Separated by one qualifying spot and just eight-thousandths of a second – 3.713 to 3.721 – No. 4 Whiteley vs. No. 5 Brown should’ve been the closest matchup of the first round. It wasn’t. Whiteley won it in a landslide with the second-quickest, second-fastest run of the entire frame, a 3.68 at 206 mph that easily handled Brown’s distant 3.85 at 196.

Another 3.68 in the semifinals would have propelled Whiteley into another final – Bellemeur, the defending series champion, managed just a 3.84, coasting across the finish line at 189 mph. Unfortunately for Whiteley and crew chief Mike Strasburg, their powerful machine had already dropped back, rolling through with a 7.18 at 66 mph on the eighth-mile Great Bend course. Next up for the YNot team is the most prestigious event in drag racing, the NHRA U.S. Nationals, where Whiteley has made three finals and six semifinals in eight career starts.

PRO MOD – GREAT BEND 2021

Stopped short of the breakthrough first Mid-West Drag Racing Series victory that remains just outside his grasp, incoming MWDRS points leader Jim Whiteley still fared well at the Great Bend National, well enough to maintain his nearly yearlong points lead. He led all qualifiers, advanced to the semifinals, and left the Kansas plains in first place – right where he was when he pulled through the SRCA Drag Strip gates.
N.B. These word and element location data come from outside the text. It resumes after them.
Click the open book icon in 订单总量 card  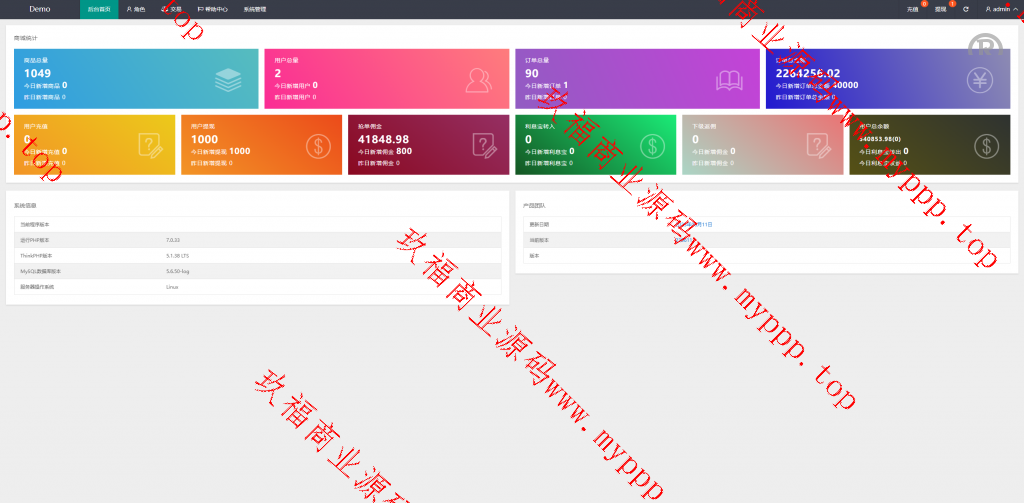[731, 79]
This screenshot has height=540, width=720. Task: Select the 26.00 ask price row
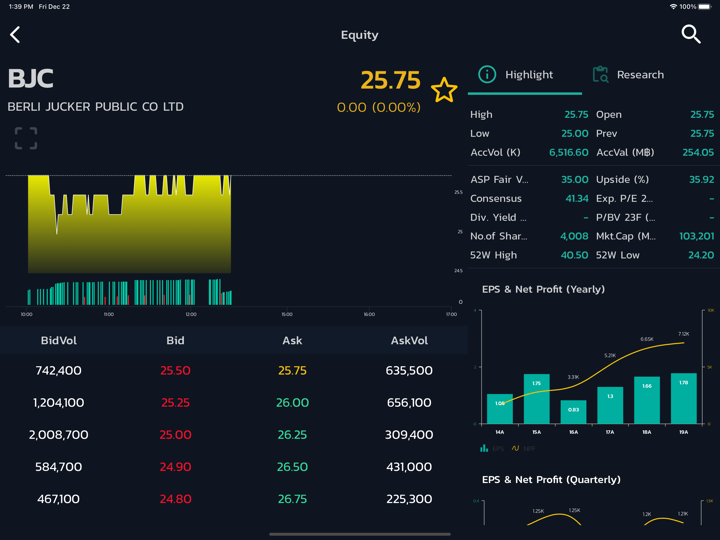pyautogui.click(x=292, y=403)
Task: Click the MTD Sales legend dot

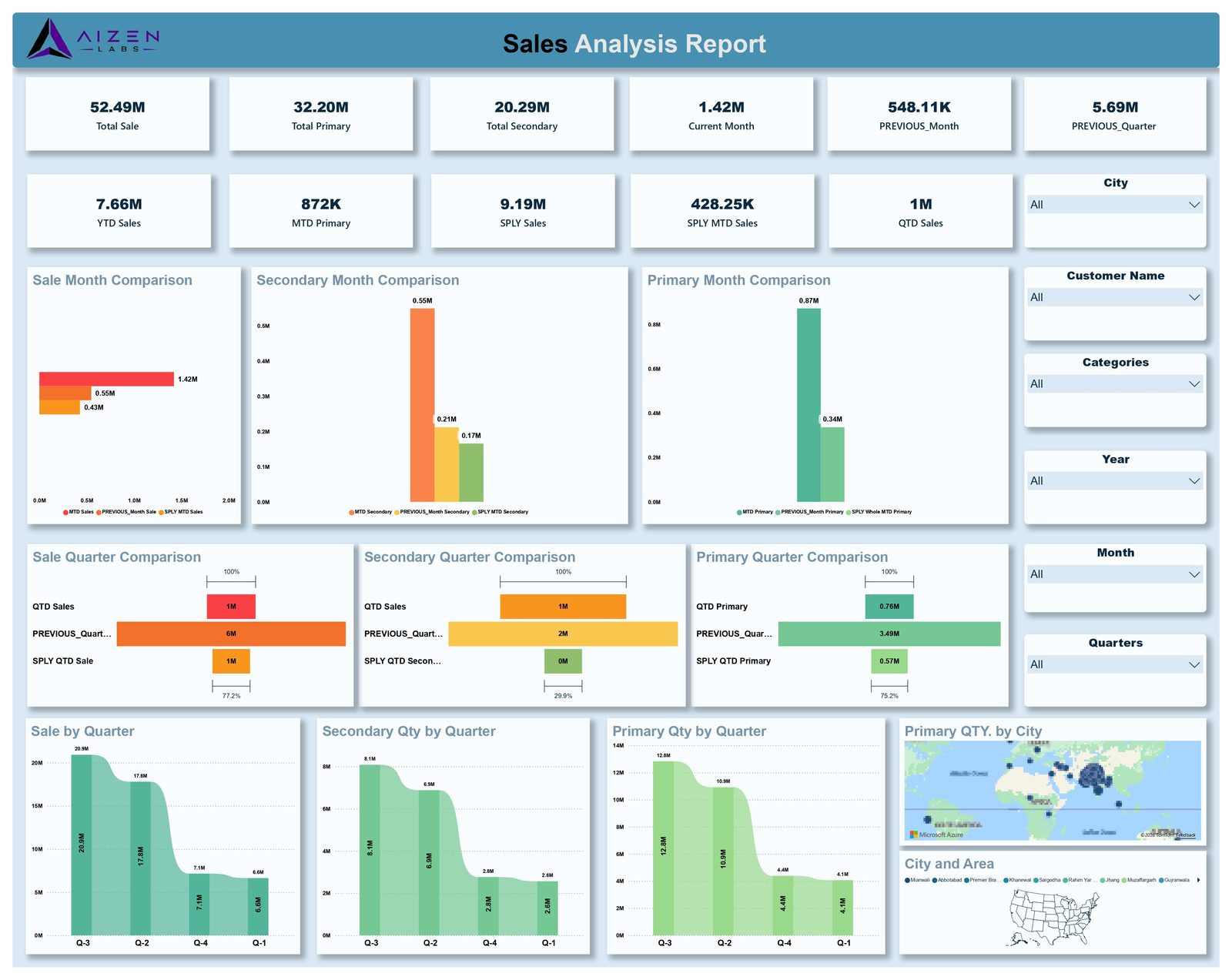Action: click(x=66, y=512)
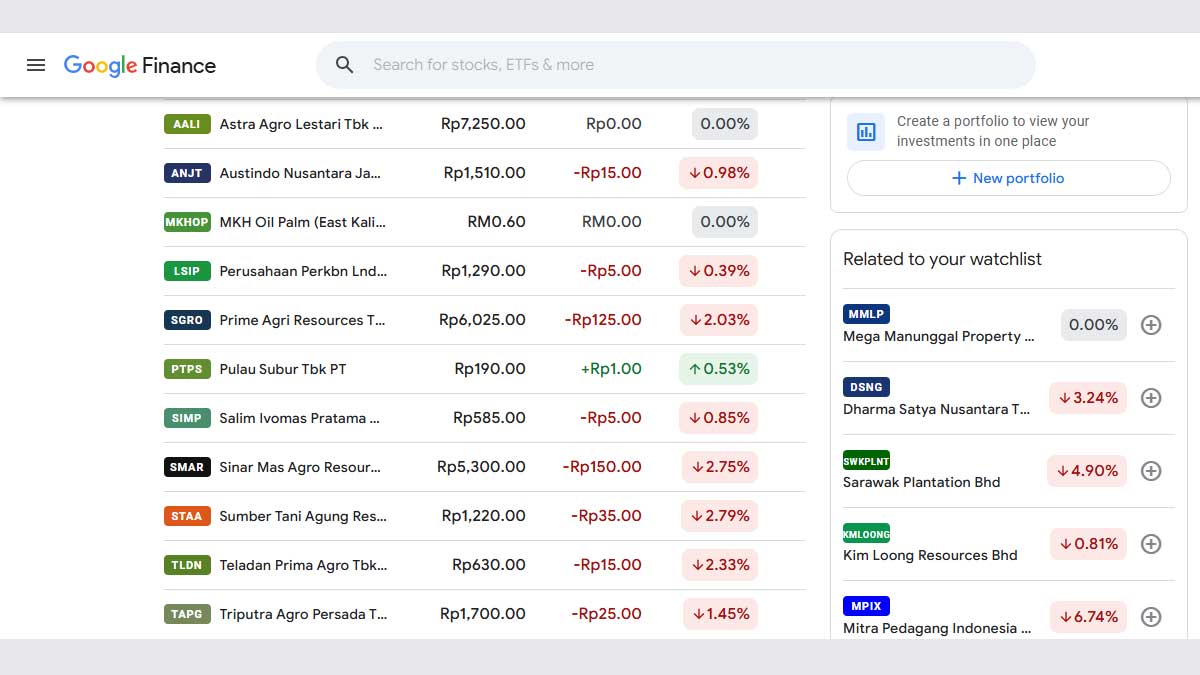The image size is (1200, 675).
Task: Open Astra Agro Lestari stock row
Action: coord(301,124)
Whiteley, who made it to the final at Ferris and the semi’s at Tulsa, towered over all Pro Mod qualifiers with a 3.71 on the eighth-mile course, just ahead of No. 2 qualifier Jon Stouffer, who survived a violent crash into both walls in eliminations, and No. 3 Joey Oksas, who would go on to collect his first major event title. Whiteley pounded James Roberts in the first round of eliminations and 2019 series champ Aaron Wells in the quarterfinals before falling in the semi’s to series MWDRS founder Keith Haney.

In the opening round, Whiteley drilled Roberts on the Tree, .051 to .138, and charged to a winning 3.76 at more than 200 mph to easily advance. In the quarters, Wells provided much more resistance with a competitive 3.80 at 199 mph, but the J&A/YNot Racing driver had him all the way with a decidedly better reaction time and nearly duplicated his qualifying time with a 3.72/201.
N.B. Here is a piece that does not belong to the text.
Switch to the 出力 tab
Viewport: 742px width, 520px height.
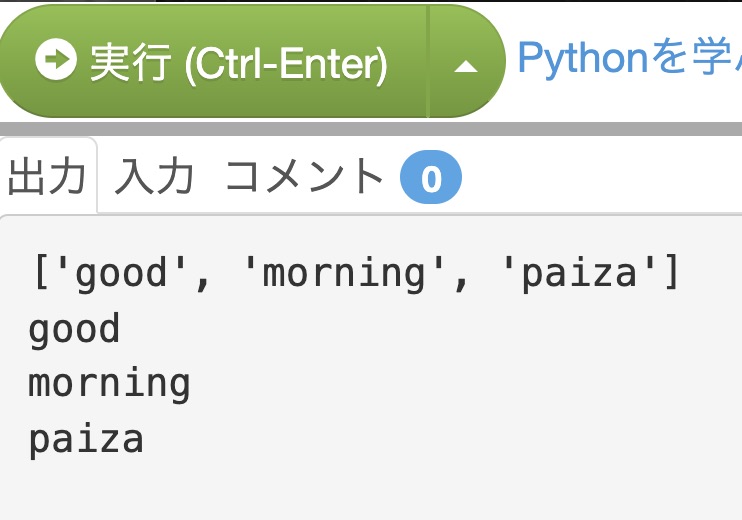(47, 176)
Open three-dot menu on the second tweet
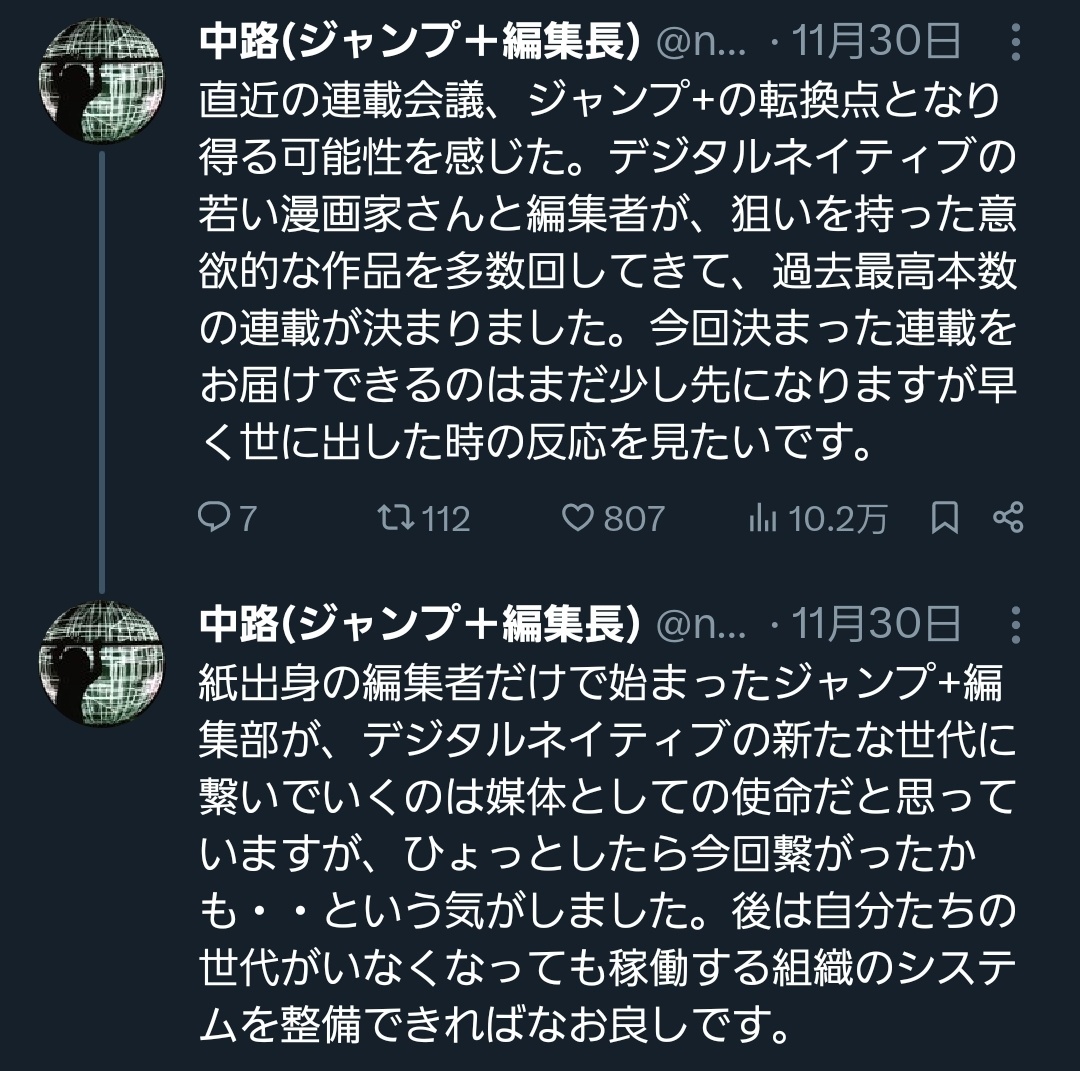The height and width of the screenshot is (1071, 1080). point(1017,625)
Whiteley’s best shot at his first MWDRS crown evaporated in the semifinals when he came out on the wrong end of a holeshot decision opposite the nitrous-powered “Black Mamba” Camaro of Mr. “You Know Who I Am” himself, Haney, 3.72/202 to 3.71/201. “I went in early – earlier than I probably should have – and it messed me up,” Whiteley said. “I knew it was over when I left.”